City Council Adding New Members

Palo Alto will have at least two new faces on City Council. Only two incumbents are running.

Palo Alto’s nine member City Council will have at least two new members as a result of Tuesday’s election. Four seats will be decided. Of the four, just two incumbents are running.

The six candidates have divergent opinions on the top issues facing the city. The incumbents seeking another term are Greg Schmid and Pat Burt. The four challengers are Timothy Gray, Marc Berman, Liz Kniss and Mark Weiss.

Schmid’s hot button issue is development. “ABAG (the Association of Bay Area Governments) is demanding that the City zone for housing for 18,000 new residents. As Chair of the Council’s Housing Mandate Committee, I wrote a white paper that challenged ABAG’s demographic projections. This challenge has been picked up by civic leaders throughout the Bay Area. The livability of our community—housing density, traffic, retail services, and schools—depends depends upon leadership on this issue.”

[Entries taken from a collection]
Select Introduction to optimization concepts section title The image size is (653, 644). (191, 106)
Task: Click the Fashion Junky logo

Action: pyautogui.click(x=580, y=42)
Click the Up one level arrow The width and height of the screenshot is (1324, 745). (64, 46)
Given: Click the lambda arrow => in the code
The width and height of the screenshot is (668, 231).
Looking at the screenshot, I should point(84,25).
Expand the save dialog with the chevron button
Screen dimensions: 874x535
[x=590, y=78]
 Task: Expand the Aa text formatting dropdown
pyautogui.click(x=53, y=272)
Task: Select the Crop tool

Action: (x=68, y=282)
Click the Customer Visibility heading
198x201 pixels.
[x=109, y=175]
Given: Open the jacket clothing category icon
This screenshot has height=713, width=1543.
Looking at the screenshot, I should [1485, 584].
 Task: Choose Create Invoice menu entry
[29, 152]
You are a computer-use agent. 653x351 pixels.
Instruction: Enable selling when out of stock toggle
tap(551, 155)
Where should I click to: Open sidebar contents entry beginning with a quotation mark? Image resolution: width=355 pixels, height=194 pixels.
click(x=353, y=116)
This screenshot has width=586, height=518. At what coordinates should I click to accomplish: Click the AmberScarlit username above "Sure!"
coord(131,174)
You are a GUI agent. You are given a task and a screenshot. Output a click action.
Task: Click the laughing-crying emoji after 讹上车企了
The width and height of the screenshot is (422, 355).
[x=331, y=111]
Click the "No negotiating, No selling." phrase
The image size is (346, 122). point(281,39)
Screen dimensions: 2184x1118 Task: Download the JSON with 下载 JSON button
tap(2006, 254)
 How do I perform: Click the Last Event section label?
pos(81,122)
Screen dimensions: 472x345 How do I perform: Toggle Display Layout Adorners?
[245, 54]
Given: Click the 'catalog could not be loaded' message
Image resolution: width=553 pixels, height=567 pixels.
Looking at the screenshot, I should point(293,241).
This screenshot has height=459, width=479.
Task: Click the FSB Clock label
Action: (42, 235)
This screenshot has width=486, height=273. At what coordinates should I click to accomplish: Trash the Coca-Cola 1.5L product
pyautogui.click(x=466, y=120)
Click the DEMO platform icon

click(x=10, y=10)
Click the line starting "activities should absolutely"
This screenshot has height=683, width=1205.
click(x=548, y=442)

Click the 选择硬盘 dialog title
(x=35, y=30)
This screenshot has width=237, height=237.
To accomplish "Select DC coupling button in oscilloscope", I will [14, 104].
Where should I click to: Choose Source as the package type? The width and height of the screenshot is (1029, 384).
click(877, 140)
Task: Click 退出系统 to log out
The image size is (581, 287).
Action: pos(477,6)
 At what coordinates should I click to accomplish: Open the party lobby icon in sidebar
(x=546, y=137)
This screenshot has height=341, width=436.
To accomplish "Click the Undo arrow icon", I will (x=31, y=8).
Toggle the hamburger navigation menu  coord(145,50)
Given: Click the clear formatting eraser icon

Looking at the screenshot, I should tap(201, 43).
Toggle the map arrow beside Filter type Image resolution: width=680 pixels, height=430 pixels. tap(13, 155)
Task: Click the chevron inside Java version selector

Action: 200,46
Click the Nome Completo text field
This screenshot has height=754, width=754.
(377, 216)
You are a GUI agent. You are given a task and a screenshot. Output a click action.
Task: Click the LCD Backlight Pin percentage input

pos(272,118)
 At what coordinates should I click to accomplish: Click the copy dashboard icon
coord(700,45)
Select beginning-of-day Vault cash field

> [Exercise instructions]
1. Return each line of the entries that contains the word "will", treating uppercase and lowercase as different.
2. Write what comes next in the article on the Palo Alto City Council election, picking up after its final sentence.
The article on the Palo Alto City Council election and the entries come from unrelated sources.

> [Outputs in order]
1.
To accomplish "Select DC coupling button in oscilloscope", I will [14, 104].
To accomplish "Click the Undo arrow icon", I will (x=31, y=8).

2.
Burt’s top priority is government efficiency, “I focused on reforming our pension and benefit obligations and reducing the number of city workers in our general fund by 13% — without layoffs — while maintaining our high level of services. Our staff has become more innovative, streamlined and agile and has increased efficiency through adopting new technologies. We have managed to do more with less.”  

Gray is a Certified Pubic Accountant who has his eye on fiscal responsibility, “I am advocating for us to take an Infrastructure first approach to budgeting so that we don't get further behind in maintaining our streets and sidewalks—fully fund "keep-up" and also set aside a few more million to the "catch-up" category. We should also set aside reserves for replacing our newer facilities from day one, so that we have a meaningful pool of money to repair and replace them as needed.”

Berman’s top priority is also infrastructure, “Build a new, seismically safe public safety building and rebuild the Mitchell Park and Rinconada Park fire stations to guarantee that the community will be able to rely on a full set of emergency and public safety services when they are needed most.”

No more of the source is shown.